Opinión

CRÓNICA DEL PRESENTE

CRÓNICA DEL PRESENTE

Al finalizar el siglo XX, en el año 2000, ya el perfil musical folklórico, criollo y auténtico había desaparecido. Verdadera expresión popular de un ritmo interpretado originalmente con un pequeño conjunto, que lo integraban una guitarra llamada “tres”, la tambora, tocada con la mano y un pequeño palo corto de apenas pie y medio de largo, la güira, originalmente construida con un higüero rayado y rasgada con un pequeño alambre, por lo regular con mango de madera, y la marimba, o “marímbula de Santo Domingo”, que constituye un cajón de madera con cuatro flejes que emiten sonidos muy bajos que dan compás y acompañan al conjunto de música típica. La guitarra, o el “tres”, fue sustituida después del triunfo de La Restauración por el acordeón diatónico marinero, hermoso y melodioso instrumento musical de origen alemán.

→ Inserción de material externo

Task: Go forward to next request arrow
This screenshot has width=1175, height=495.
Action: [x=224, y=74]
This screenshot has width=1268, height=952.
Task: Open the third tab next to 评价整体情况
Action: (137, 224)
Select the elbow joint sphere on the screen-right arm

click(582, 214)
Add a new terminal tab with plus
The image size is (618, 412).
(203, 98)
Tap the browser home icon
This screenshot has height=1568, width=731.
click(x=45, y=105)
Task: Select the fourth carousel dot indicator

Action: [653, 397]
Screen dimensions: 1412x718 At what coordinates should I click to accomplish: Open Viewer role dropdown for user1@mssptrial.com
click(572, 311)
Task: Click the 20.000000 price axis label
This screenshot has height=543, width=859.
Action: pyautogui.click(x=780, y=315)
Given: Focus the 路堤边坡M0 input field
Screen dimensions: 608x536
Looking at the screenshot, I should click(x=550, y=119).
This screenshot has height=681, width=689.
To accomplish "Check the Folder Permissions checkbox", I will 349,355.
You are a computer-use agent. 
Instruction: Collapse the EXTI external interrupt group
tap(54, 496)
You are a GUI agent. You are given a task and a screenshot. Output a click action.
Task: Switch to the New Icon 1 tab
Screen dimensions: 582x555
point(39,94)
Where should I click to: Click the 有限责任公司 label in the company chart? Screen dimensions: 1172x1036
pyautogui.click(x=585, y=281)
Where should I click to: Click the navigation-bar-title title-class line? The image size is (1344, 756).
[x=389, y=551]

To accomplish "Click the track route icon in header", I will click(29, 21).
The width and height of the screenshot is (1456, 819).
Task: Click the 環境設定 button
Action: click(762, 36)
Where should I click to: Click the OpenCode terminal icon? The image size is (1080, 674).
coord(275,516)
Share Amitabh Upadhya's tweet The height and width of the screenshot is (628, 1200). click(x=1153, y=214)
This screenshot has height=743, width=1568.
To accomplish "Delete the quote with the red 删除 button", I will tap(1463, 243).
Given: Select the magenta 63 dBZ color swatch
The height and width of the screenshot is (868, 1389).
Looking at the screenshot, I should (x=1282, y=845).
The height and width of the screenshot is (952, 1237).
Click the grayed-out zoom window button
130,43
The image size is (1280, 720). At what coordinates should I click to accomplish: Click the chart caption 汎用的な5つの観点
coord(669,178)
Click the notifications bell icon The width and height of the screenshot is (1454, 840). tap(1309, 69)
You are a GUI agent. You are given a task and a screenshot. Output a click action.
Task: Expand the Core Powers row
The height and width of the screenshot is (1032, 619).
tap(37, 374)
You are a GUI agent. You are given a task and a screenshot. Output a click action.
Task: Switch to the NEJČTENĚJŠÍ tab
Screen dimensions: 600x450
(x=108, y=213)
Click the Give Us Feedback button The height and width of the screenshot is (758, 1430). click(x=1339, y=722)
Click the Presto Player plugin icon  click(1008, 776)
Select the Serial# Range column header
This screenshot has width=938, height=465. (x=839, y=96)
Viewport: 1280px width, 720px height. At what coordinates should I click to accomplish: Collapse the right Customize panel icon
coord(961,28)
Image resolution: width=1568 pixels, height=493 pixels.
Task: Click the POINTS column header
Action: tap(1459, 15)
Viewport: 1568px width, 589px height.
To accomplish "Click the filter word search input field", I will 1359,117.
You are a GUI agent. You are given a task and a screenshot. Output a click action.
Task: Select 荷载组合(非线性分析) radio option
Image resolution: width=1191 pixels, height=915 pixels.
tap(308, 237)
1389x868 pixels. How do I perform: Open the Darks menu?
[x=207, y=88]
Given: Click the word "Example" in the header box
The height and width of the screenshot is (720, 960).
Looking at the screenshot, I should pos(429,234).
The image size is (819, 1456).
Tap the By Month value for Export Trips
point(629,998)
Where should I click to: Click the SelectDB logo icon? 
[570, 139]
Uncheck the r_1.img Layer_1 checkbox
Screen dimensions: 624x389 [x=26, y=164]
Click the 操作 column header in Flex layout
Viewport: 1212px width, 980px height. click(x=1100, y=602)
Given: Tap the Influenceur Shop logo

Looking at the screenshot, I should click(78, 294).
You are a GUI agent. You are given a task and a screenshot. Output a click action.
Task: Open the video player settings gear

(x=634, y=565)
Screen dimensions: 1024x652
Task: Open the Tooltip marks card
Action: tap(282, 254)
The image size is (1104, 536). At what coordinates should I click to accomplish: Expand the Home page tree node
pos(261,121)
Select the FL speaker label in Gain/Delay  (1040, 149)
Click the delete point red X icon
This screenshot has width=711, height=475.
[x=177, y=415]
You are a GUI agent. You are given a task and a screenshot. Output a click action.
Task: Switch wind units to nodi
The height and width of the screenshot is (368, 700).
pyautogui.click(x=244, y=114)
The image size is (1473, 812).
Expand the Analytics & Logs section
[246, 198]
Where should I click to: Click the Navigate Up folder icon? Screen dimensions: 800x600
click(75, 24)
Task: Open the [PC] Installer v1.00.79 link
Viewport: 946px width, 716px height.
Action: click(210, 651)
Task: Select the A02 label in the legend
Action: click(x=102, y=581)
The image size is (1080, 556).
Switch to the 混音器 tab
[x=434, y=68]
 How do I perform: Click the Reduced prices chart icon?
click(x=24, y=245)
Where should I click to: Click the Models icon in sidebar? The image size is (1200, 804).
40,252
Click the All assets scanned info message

Entrado el siglo XX, afianzado el merengue como la única y verdadera expresión folklórica y popular de nuestro pueblo, se incorporó a ese conjunto típico, que había recibido el nombre de “Perico Ripiao”, el saxofón alto, que poco a poco se impuso como líder de la ejecución y que llegó a su más hermosa expresión con el Conjunto Típico Cibaeño de Ángel Viloria y el conjunto de Tavito Vásquez y más tarde Félix del Rosario. Ese aguerrido escuadrón que ha terminado imponiendo la “basura musical” a la que hemos hecho referencia borró de la memoria de nuestro pueblo, no solamente los nombres de los verdaderos cantantes de merengues, conjuntos y orquestas, sino también a intérpretes de la categoría de Negrito Chapuseaux y Simó Damirón, excelente dueto de cantante y pianista de fama internacional.

Ignoramos si por las veintinueve columnas de “Crónica del Presente” que hemos publicado un distinguido grupo de maestros del Cibao Central y Puerto Plata, según reseña en el matutino “Hoy” en fecha 20 de abril, página 8E, dieron inicio a un programa “con el objetivo de enfrentar el deterioro de la identidad cultural de los dominicanos y su creciente comportamiento alejado de ética, el Instituto Nacional de Formación y Capacitación del Magisterio (Inafocam) comenzó la segunda etapa del diplomado “Formación integral, humana y religiosa”, con el apoyo de la Universidad Tecnológica de Santiago (Utesa)”. Informando los auspiciadores de ese programa que beneficiaría a unos cuatrocientos docentes de las diferentes regionales de educación de nuestro país.

Esta decisión de los educadores del Cibao y Puerto Plata es la más valiente, responsable y frontal decisión que se ha tomado para enfrentar el proceso de desintegración de la nación dominicana que terminará, si no es detenido, enfrentado y liquidado, como parte de extraordinaria importancia de un proyecto diabólico antipatriótico que tiene como objetivo convertir a la isla de Santo Domingo en una nación integrada por ciudadanos de orígenes haitiano y dominicano, gentilicio que llevamos y que debemos llevar, convencidos de una comunidad con matices singulares de dignidad, valor e inteligencia, en el escenario hispanoamericano.